I'm trying to fit a inverse gamma distribution to a histogram. I can easily pick out a set of good fit parameters by playing around with its two parameters (c.f. orange line in Fig1).

However, when I try to estimate the posteriors using emcee I simply sample the initial starting points of the chain.

import numpy as np 
import corner 
import emcee 
from scipy.special import gamma as gamma_function
import matplotlib.pyplot as plt

def _inverse_gamma_distribution(x0, alpha, beta):
    return beta**alpha/gamma_function(alpha)* (1/x0)**(alpha + 1)* np.exp(-beta/x0)

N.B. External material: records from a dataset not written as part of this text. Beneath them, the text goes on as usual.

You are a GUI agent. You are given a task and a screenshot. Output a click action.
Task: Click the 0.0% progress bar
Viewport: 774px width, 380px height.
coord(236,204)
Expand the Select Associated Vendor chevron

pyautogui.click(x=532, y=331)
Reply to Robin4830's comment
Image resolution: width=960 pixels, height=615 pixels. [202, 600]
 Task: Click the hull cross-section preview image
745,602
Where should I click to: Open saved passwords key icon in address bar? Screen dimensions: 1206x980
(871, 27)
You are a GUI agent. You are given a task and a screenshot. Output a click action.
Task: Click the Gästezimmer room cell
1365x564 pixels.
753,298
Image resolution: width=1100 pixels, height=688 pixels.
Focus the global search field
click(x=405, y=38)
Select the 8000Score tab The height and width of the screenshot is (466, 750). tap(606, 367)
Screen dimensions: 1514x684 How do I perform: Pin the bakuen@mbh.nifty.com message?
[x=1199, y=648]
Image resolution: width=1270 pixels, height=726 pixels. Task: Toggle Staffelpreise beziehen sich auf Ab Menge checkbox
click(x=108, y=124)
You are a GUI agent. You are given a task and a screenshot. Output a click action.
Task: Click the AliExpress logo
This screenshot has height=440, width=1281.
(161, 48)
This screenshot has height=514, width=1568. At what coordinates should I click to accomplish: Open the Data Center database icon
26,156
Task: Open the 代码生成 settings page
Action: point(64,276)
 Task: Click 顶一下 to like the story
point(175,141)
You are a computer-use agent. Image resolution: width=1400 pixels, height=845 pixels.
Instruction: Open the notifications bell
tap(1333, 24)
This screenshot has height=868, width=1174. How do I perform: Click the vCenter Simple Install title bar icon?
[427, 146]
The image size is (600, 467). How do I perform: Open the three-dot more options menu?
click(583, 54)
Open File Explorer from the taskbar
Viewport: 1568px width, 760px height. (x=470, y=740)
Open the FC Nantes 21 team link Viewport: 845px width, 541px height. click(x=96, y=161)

flux =          np.array([0.,            0.,         0.08753462, 0.48757902, 0.59385076, 0.32146012, 0.20280991, 0.06542532, 0.01888836, 0.00369042, 0.00133481,  0.,            0.,         0.10504154, 0.44777665])
bin_center =    np.array([0.06898463,    0.12137053, 0.21353749, 0.37569469, 0.66099163, 1.16293883, 2.04605725, 3.59980263, 6.33343911, 11.1429583, 19.60475495, 0.06898463,    0.12137053, 0.21353749, 0.37569469])
error =         np.array([0.,            0.,         0.03914667, 0.06965415, 0.0579539,  0.03214601, 0.01924986, 0.00824282, 0.00333902, 0.0011127,  0.0005045,   0.,            0.,         0.04288303, 0.0667506 ])


def lnprior(theta):
    alpha, beta         = theta
    if 1.0 < alpha < 2.0 and 1.0 < beta < 2.0:
        return 0.0
    return -np.inf

def lnprob(theta, x, y, yerr):
    lp = lnprior(theta)
    if not np.isfinite(lp):
        return -np.inf
    return lp + lnlike(theta, x, y, yerr)

def lnlike(theta, x, y, yerr):
    alpha, beta         = theta
    model               = np.array(_inverse_gamma_distribution(x, alpha, beta))
    return -0.5*np.sum((y - model)**2/yerr**2)

p0                      = [1.5, 1.5]

ndim, nwalkers          = 2, 100
pos                     = [np.array(p0) + 5e-1*np.random.randn(ndim) for i in range(nwalkers)]

sampler                 = emcee.EnsembleSampler(nwalkers, ndim, lnprob, args=(bin_center, flux, error))
sampler.run_mcmc(pos, 1000)
samples                 = sampler.chain[:, 500:, :].reshape((-1, ndim))

print("mean posterior: ", samples.T[0].mean(), samples.T[1].mean()) 
print("std posterior: ",  samples.T[0].std(),  samples.T[1].std())

fig                     = corner.corner(samples)

fig, ax                 = plt.subplots()
ax.set_xscale("log", nonposx='clip')
ax.set_yscale("log", nonposy='clip')
ax.set_ylim([0.0001, 10])
x                       = np.linspace(0.1, 20, 1000)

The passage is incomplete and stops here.